“Parts of cities and villages were destroyed. Unfortunately, some also lost loved ones in the earthquakes. Many families were suddenly left without anything. Those who had previously lived in the safety of their own homes found shelter in halls, campers, or container houses.”
“Many churches in the Archdiocese of Zagreb and the Diocese of Sisak were destroyed or damaged, while the cathedrals in Zagreb and Sisak suffered extensive damage and had to be closed for worship.”
Amid the earthquakes, the coronavirus has stalked Croatia’s four million-strong population, 86% of whom are Catholic. More than 227,000 people have tested positive for COVID-19 and 4,738 have died from the virus as of Jan. 21, according to the Johns Hopkins Coronavirus Resource Center.

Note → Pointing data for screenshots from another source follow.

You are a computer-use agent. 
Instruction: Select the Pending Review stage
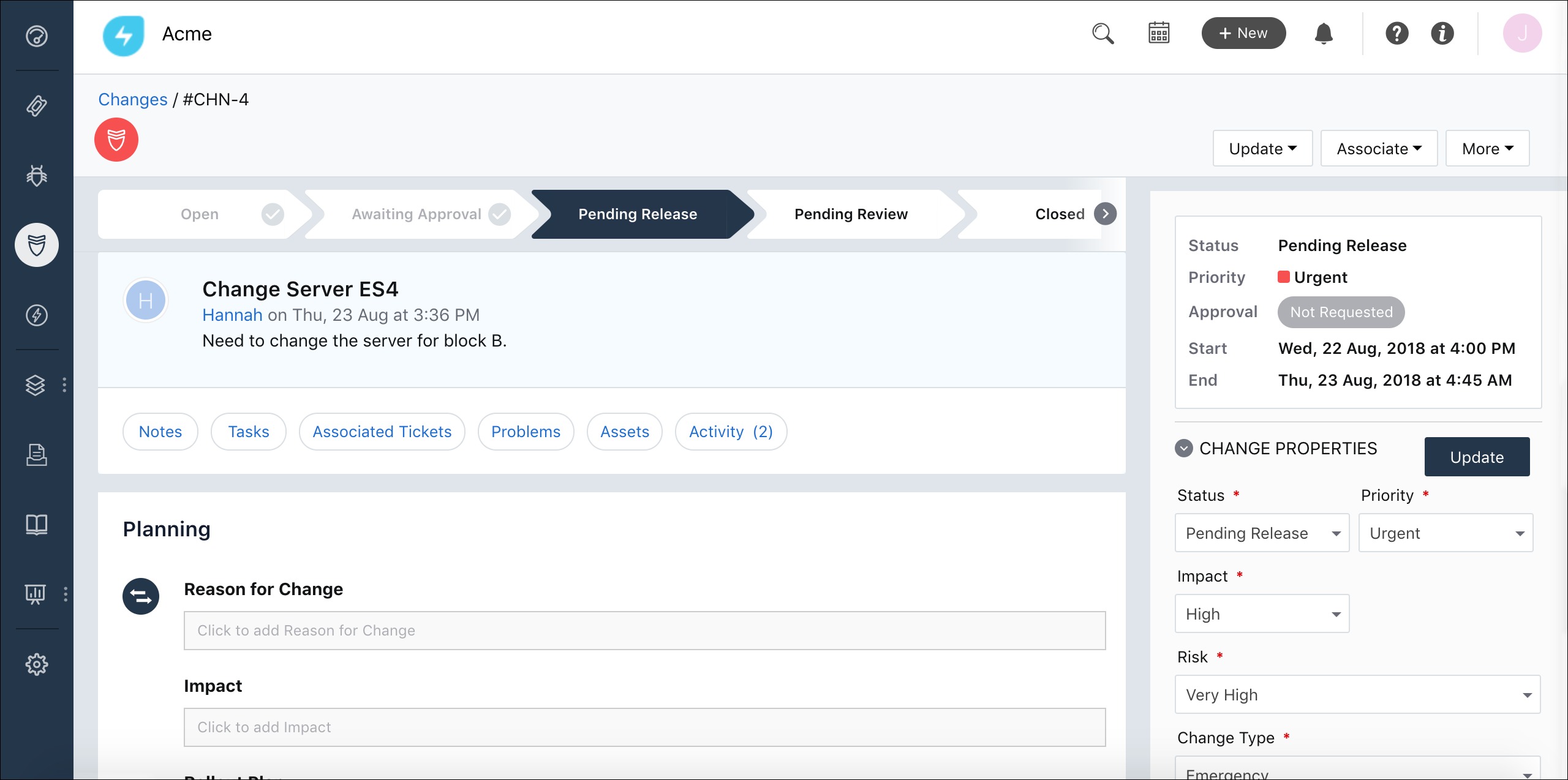(850, 214)
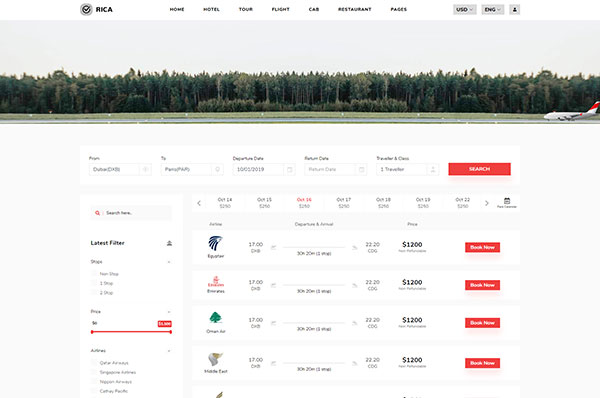Show previous dates with left arrow
Screen dimensions: 600x398
click(x=199, y=203)
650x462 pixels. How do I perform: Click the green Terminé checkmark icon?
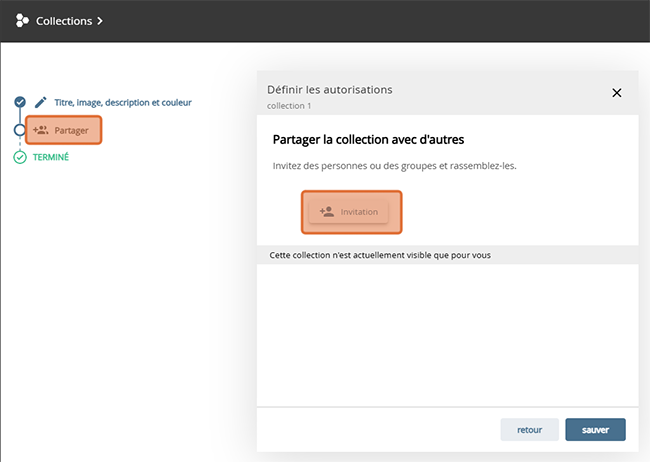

“Every day we witness that the pandemic has left severe consequences on every aspect of life, especially among the sick, elderly, and infirm confined to solitude,” the bishops said.
“Families have not been spared, either, some of whom, in addition to the economic instability that has affected everyone, are facing an increase in family problems, including violence. The entire society has been afflicted: educational institutions, social and cultural life, the economy, as well as everything else that defines the life of a community.”
The bishops acknowledged that the coronavirus had also restricted Church life.
“Liturgical and general pastoral life has been greatly limited. For a time, we could not celebrate Mass with the people and even today we do so under restricted conditions,” they said.
“It has not been possible to conduct parish catechesis in the customary manner, celebrate First Communions or Confirmations. There have been limitations on the customary blessing of families and many religious gatherings. A number of our parishes have encountered new pastoral challenges and material difficulties.”
But the bishops stressed that there were also “positive indicators,” including a strengthening of “family spirituality and communal prayer” and the sharing of the Gospel message online.
The bishops noted that the coronavirus vaccine had been “a focus of public attention” in recent weeks. They urged Catholics to consider Pope Francis’ positive assessment of the vaccine, as well as Vatican statements clarifying ethical questions “that protect freedom of conscience and personal responsibility in deciding whether to receive the vaccine.”
Concluding their message, the bishops said: “Dear brothers and sisters, in Sunday Eucharistic celebrations, in daily and persevering prayer, let us continue to find the deepest inspiration and strength for our own confrontation with difficulties and for effective love toward our neighbors.”